The foregoing results constitute new information on the chemical composition of a specimen of C. laxum from the Brazilian Pantanal. Among the one new and 14 known compounds comprising nine different classes of secondary metabolites, the isolation of dihydrostilbenoid, phenanthrene and dihydrophenanthrene derivatives is unprecedented in a Combretum species native to the American continent. Also remarkable is the presence of aurone and naphthoquinone representatives, since these chemical classes are being reported for the first time in the Combretaceae, as are the isolation of phenanthrene 2, dihydrophenanthrene 6, and flavone 9, and the first reported occurrence of lignan 7 in the genus Combretum. The results of the present study also revealed that, at least with respect to the effects of compounds 2–6 against melanoma (UACC-62) cells, the presence of methoxy and hydroxy groups at C-6 and C-7, respectively, as well as the lack of aromaticity of ring B can be considered as important structural features for cytotoxicity. On the other hand, when compared with their radical-scavenging ability against DPPH, cytotoxicity of 1–6 is unrelated to their antioxidant potential, at least for the five cancer cell lines tested.

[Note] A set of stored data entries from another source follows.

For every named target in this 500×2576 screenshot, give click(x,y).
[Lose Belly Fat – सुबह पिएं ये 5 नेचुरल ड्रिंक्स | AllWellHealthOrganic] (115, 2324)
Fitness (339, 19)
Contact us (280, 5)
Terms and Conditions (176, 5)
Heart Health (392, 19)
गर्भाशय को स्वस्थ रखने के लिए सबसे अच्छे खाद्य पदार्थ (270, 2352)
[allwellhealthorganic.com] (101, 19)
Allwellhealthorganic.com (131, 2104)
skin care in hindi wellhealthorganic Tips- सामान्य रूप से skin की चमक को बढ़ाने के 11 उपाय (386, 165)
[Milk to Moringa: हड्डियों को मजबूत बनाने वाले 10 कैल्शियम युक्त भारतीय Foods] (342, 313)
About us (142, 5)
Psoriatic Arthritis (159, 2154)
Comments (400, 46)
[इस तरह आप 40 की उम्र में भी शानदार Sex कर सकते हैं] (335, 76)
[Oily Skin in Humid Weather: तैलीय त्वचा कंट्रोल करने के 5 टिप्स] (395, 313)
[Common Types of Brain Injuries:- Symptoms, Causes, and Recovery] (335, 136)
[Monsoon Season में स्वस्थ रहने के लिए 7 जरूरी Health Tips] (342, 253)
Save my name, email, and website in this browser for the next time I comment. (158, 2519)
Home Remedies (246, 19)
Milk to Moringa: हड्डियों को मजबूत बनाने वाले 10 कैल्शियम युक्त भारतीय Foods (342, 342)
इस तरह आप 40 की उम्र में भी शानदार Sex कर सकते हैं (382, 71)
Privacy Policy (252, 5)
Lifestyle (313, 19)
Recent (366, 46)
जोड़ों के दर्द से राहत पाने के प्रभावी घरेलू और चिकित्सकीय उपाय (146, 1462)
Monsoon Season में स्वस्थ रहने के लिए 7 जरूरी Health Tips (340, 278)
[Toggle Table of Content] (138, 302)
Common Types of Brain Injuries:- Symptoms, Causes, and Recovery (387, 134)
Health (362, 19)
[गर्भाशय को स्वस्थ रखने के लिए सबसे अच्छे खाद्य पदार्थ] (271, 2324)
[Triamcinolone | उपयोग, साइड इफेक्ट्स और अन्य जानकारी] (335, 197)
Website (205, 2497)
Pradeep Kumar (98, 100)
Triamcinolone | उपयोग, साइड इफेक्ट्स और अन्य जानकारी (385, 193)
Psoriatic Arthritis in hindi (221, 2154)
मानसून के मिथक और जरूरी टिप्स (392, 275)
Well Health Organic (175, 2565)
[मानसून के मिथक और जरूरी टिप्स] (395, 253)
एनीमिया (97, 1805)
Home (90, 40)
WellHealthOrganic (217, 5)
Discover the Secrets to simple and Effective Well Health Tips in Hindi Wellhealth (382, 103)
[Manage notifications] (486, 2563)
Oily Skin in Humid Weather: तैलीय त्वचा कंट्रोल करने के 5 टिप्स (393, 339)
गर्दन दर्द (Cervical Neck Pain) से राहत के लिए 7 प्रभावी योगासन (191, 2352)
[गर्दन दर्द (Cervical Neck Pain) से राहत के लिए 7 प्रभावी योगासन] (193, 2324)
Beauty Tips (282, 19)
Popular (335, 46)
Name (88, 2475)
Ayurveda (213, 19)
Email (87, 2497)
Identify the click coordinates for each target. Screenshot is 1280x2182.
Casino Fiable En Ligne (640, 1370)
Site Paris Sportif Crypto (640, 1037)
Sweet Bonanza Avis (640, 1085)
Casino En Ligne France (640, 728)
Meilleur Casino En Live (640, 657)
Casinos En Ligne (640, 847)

The anticarcinogenic, antimetastatic, and chemopreventive potentialities of plant-derived compounds either isolated or in combination with chemotherapy drugs have been the subject of an increasing number of recent preclinical and clinical studies aiming at the development of new antineoplastic agents. These studies reveal that combination of synthetic chemotherapy drugs with selected plant constituents not only may improve pharmacological activity and simultaneously minimize toxic side effects of synthetic chemical drugs, but also delay or even overcome the development of drug resistance [56,57,58,59,60,61,62]. The IC50 and selectivity index values presented by 4 (6-methoxycoelonin) against melanoma (UACC-62) cells thus indicate that this dihydrophenanthrene derivative can be considered as a promising candidate for further investigation of its mechanism of action. Future research on association of 6-methoxycoelonin with current anticancer drugs aiming at the development of potential new drug combination therapies within clinical oncology is also strongly encouraged.